Listed entries
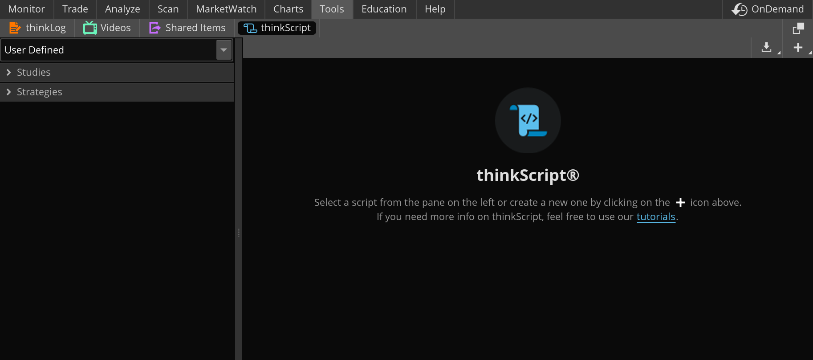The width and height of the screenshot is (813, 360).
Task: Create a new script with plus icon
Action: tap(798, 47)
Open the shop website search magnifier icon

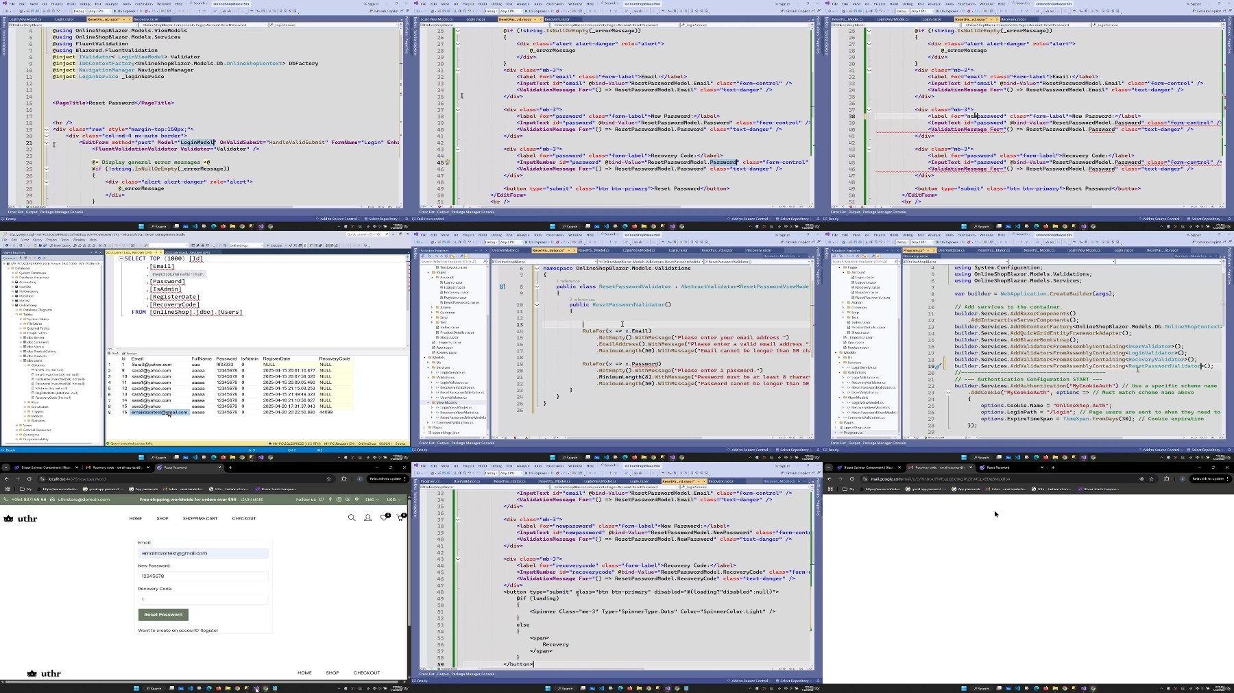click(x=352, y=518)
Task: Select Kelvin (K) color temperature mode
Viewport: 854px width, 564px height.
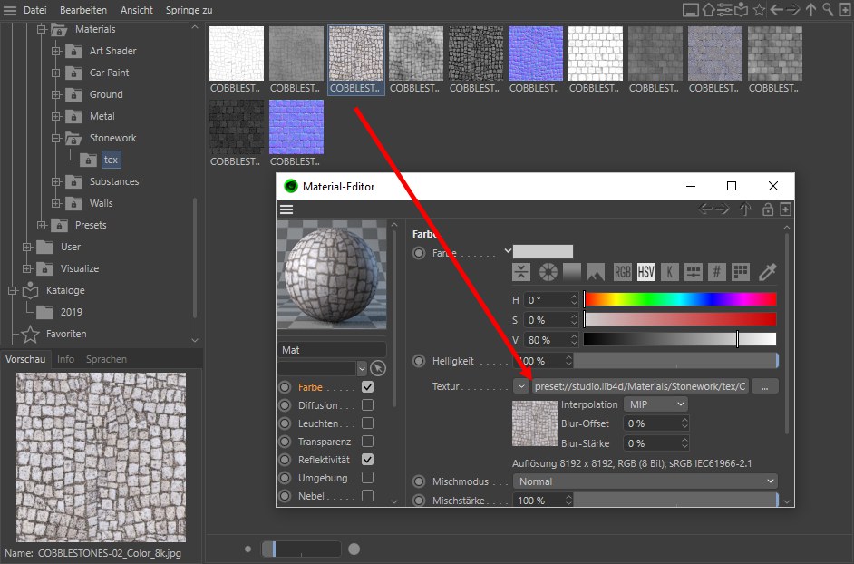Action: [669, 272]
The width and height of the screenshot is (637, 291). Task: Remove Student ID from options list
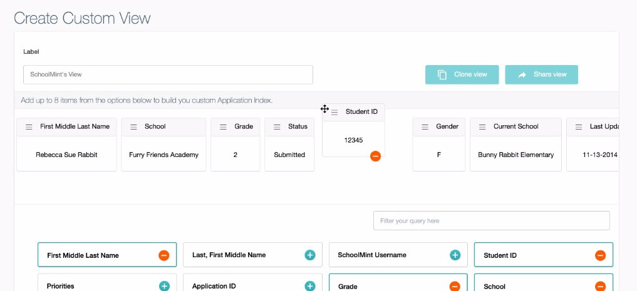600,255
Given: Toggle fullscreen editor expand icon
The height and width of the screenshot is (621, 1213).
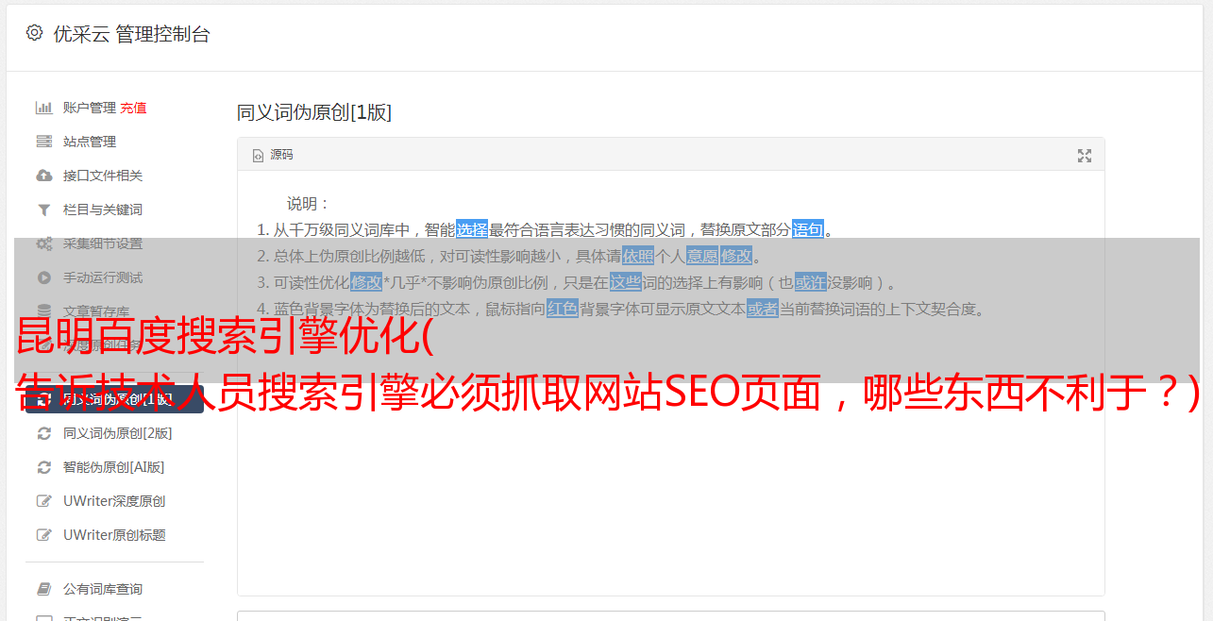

Work request
Output nothing except the lines from the one containing "Open the shop website search magnifier icon" through the final line of the entries, repeated exactly and free of pictures.

Problem solution
Open the shop website search magnifier icon

click(x=352, y=518)
Task: Select Kelvin (K) color temperature mode
Viewport: 854px width, 564px height.
Action: [669, 272]
The width and height of the screenshot is (637, 291). Task: Remove Student ID from options list
600,255
Given: Toggle fullscreen editor expand icon
The height and width of the screenshot is (621, 1213).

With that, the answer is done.